Repeat precisely, and only, the lines between the line containing "Bedingungen für die Nutzung (43, 2354)" and the end of the listing below, both ends included.
··········
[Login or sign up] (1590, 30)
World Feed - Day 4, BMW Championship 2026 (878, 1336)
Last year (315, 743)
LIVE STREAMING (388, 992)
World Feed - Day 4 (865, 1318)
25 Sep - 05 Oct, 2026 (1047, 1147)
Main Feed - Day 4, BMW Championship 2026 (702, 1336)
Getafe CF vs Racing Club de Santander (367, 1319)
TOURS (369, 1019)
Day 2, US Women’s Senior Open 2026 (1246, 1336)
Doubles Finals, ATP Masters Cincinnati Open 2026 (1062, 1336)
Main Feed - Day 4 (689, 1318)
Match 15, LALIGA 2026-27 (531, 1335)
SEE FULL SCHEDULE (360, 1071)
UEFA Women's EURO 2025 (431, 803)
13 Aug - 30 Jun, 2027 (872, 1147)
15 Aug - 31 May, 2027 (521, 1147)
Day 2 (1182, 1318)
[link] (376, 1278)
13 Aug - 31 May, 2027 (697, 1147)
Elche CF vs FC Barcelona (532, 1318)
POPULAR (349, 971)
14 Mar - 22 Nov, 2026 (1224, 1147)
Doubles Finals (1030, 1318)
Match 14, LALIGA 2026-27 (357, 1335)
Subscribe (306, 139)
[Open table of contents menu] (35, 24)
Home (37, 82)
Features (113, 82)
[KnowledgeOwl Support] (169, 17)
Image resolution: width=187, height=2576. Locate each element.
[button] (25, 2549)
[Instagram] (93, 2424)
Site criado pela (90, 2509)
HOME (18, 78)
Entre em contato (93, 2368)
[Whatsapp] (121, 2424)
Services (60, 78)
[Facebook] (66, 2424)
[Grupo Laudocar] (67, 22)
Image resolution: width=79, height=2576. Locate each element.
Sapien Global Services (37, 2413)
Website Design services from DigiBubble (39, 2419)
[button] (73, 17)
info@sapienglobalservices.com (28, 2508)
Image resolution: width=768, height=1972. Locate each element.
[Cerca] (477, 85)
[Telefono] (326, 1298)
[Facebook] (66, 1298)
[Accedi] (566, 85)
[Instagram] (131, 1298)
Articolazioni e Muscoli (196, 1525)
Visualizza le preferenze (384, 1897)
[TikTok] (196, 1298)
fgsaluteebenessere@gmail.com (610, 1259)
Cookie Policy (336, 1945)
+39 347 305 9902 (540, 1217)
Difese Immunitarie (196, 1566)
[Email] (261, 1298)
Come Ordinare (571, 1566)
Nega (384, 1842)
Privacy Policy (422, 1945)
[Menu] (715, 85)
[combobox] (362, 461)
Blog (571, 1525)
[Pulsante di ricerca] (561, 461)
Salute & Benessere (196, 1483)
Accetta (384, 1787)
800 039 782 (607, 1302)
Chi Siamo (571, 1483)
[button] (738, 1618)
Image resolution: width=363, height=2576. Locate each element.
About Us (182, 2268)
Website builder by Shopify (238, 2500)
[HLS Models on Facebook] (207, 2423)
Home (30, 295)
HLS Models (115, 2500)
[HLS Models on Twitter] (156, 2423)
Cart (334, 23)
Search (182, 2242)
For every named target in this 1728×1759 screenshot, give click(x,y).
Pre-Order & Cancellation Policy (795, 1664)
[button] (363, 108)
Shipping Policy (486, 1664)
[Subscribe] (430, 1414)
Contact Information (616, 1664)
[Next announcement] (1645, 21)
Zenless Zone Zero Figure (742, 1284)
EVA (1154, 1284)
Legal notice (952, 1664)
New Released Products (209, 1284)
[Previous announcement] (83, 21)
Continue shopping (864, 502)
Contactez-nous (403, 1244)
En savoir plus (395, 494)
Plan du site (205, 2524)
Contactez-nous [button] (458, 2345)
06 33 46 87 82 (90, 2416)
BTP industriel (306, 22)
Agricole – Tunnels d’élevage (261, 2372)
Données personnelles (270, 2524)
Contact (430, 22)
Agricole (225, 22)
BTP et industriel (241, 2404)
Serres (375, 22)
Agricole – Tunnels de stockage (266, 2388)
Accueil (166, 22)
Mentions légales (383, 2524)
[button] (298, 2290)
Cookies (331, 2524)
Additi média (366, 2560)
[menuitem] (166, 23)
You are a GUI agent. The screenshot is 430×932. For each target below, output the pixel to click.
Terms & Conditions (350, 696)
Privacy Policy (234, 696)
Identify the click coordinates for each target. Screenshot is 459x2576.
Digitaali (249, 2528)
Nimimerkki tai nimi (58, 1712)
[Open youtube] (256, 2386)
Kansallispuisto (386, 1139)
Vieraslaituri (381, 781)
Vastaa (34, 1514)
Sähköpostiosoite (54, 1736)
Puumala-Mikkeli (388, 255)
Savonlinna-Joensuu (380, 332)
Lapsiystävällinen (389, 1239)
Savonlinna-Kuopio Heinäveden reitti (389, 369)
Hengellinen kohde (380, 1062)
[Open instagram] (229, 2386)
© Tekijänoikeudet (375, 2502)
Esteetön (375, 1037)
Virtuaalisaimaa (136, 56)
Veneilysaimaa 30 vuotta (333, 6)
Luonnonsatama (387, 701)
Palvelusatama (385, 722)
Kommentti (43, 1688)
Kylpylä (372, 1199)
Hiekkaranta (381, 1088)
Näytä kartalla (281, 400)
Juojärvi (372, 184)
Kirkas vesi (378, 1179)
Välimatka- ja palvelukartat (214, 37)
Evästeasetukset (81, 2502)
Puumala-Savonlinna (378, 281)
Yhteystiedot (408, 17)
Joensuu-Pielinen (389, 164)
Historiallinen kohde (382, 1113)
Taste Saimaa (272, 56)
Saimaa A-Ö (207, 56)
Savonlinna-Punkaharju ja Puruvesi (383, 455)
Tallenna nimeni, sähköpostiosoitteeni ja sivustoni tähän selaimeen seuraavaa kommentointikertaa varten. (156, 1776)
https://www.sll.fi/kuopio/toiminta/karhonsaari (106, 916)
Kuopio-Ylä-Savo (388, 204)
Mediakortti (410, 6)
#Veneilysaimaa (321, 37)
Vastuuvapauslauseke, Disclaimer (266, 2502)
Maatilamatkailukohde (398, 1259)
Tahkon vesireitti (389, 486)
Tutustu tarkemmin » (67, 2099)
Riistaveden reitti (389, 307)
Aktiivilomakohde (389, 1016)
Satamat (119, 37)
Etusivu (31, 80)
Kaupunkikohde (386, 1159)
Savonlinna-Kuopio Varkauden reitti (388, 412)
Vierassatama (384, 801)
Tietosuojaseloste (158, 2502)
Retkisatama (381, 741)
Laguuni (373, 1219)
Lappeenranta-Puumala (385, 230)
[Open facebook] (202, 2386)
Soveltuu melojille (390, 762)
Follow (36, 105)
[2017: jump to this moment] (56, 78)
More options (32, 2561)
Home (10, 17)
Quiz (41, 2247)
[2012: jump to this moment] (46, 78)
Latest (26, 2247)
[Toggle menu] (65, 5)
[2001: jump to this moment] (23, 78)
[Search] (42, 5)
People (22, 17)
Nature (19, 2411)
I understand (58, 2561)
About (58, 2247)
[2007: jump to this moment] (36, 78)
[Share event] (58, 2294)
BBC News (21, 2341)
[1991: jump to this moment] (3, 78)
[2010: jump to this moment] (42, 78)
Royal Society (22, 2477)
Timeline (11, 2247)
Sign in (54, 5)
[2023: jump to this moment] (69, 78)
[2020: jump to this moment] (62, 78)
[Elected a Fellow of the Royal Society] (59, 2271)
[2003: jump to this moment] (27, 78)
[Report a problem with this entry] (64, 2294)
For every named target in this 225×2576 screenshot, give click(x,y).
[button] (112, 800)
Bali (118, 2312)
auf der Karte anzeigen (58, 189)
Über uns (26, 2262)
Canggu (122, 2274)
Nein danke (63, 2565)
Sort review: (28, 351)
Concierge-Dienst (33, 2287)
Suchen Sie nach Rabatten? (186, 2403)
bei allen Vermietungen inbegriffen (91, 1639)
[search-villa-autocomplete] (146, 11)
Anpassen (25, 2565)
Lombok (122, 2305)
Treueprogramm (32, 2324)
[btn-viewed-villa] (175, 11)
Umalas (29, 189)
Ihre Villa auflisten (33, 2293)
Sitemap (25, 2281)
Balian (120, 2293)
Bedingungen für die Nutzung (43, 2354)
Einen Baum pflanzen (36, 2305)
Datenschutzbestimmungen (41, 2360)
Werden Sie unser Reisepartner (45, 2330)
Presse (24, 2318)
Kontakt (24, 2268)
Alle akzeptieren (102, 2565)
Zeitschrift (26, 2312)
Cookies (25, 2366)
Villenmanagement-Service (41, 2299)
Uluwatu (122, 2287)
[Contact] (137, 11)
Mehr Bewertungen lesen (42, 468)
··········
• [ANSWER SECTION]:
Bedingungen für die Nutzung (43, 2354)
Einen Baum pflanzen (36, 2305)
Datenschutzbestimmungen (41, 2360)
Werden Sie unser Reisepartner (45, 2330)
Presse (24, 2318)
Kontakt (24, 2268)
Alle akzeptieren (102, 2565)
Zeitschrift (26, 2312)
Cookies (25, 2366)
Villenmanagement-Service (41, 2299)
Uluwatu (122, 2287)
[Contact] (137, 11)
Mehr Bewertungen lesen (42, 468)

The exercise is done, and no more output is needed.